First thing in the morning on the first day of the year and I’ve got the place to myself – for a few minutes until the kids descend, anyway. This season’s spate of illness and otherwise related guest cancellations meant we spent a quiet New Year’s Eve with just the four of us toasting (bubbly for me and the WorkHorse, gingerale for the kids) 2013.
Our family talked about what we’d enjoyed most in 2012. The WorkHorse and I both chose spending the summer at Northbrook. The kids found it hard to pick a favourite. (I think the perception of time is different when you’re young. If you think about it, last year amounts to roughly 25% of the life my daughter can remember. Now try and pick your favourite thing from the last 25% of your life – it’s not easy.) We talked about what we’re looking forward to in the coming year. The kids found this a bit easier – everyone is looking forward to some family trips we are planning.
As for me? Well some of it’s easy. I’m looking forward to training for and completing Tough Mudder in September. And, especially looking out at the sea of snow around me, I’m really looking forward to summer returning to Northbrook. I can’t wait to implement the garden expansion we built last fall and to start to work on adding some flowers into the mix. Winter is certainly beautiful at the farm, and I love to see the kids skating on the rink and building forts – but I’m just biding my time until the return of summer. For me, perfection is a morning on the front porch, a day in the garden and a drink on the side porch overlooking the barn before dinner.

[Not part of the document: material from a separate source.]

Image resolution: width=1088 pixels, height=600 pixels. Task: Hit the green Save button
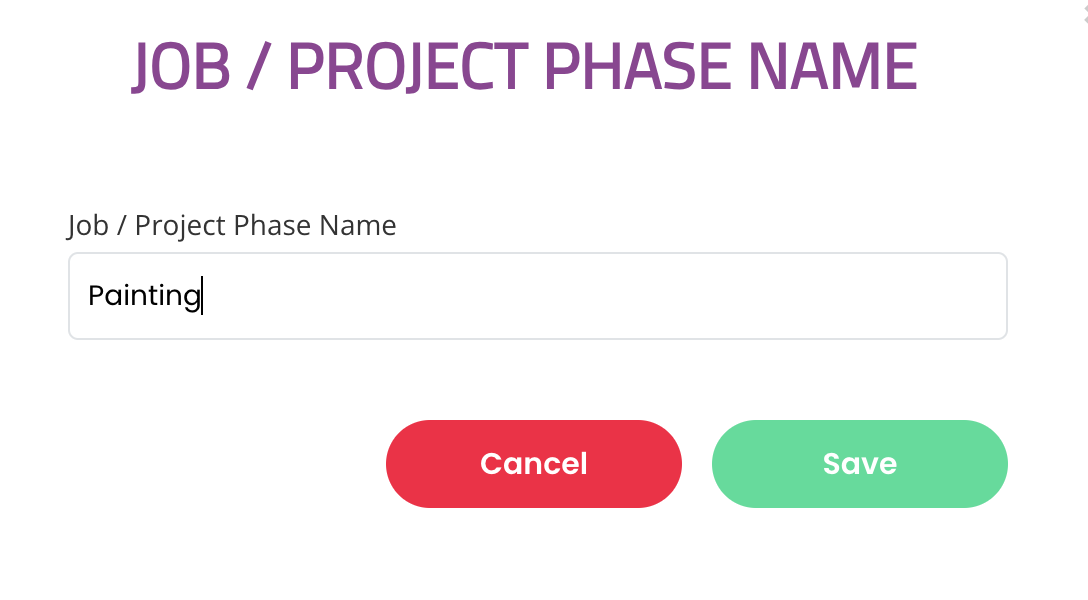pyautogui.click(x=859, y=463)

Some of the looking ahead is trickier. 2013 promises to be a sort of strange year for me. It’ll be a time of upheaval professionally as I hope to make a big change on the career front. To be honest, while I’m confident in my decision to make a change in my work, I feel less certain of the next step. I’m a girl who loathes uncertainty and is allergic to change, so it’s been an odd time for me of late. It’s not a question of lack of interest in my next venture so much as difficulty picturing my new life. I know that 12 months from now I’ll have a much better sense of where I’m going, but I expect the getting there to be on the awkward side. We all define ourselves, at least a little, by what we do. When we can’t say for sure what we’ll be doing, it leaves a little of our identity floating in the wind.
Things continue to change on the home front as well. A lot of my energy in 2012 went into securing a spot and establishing the Boy in a new school which is a better fit for the way he learns. The Girl has plans to jump ship this year as well in favour of a specialized program at a new school. While I know it’ll be a good program for her I am selfishly sorry to see her leave our home school, where I’ve known the other parents, staff and principal for the past 6 years. My experience with the Boy’s new school tells me that I’ll have very little contact with the communities in the new schools and this contributes to the sort of ‘adrift’ feeling I’m experiencing.
I once read a truly awful novel in which a shy southern beauty is sent to live with her grandma for the summer. When our heroine meets with some crisis or other, her grandma quaintly explains that in our lives we have sunshine years, rainy years and growing years. Awful novel aside, I’ve always remembered that idea. I’ve had a couple of very sunny years lately, but I wonder if 2013 might be of the growing variety. A growing year isn’t something I dread, on the contrary – it’s exciting and important and always just what I need. In any case, however I feel about it, it’s coming so I’d best embrace it.
But first, more tea.
Happy 2013 and may your year be just what you need it to be.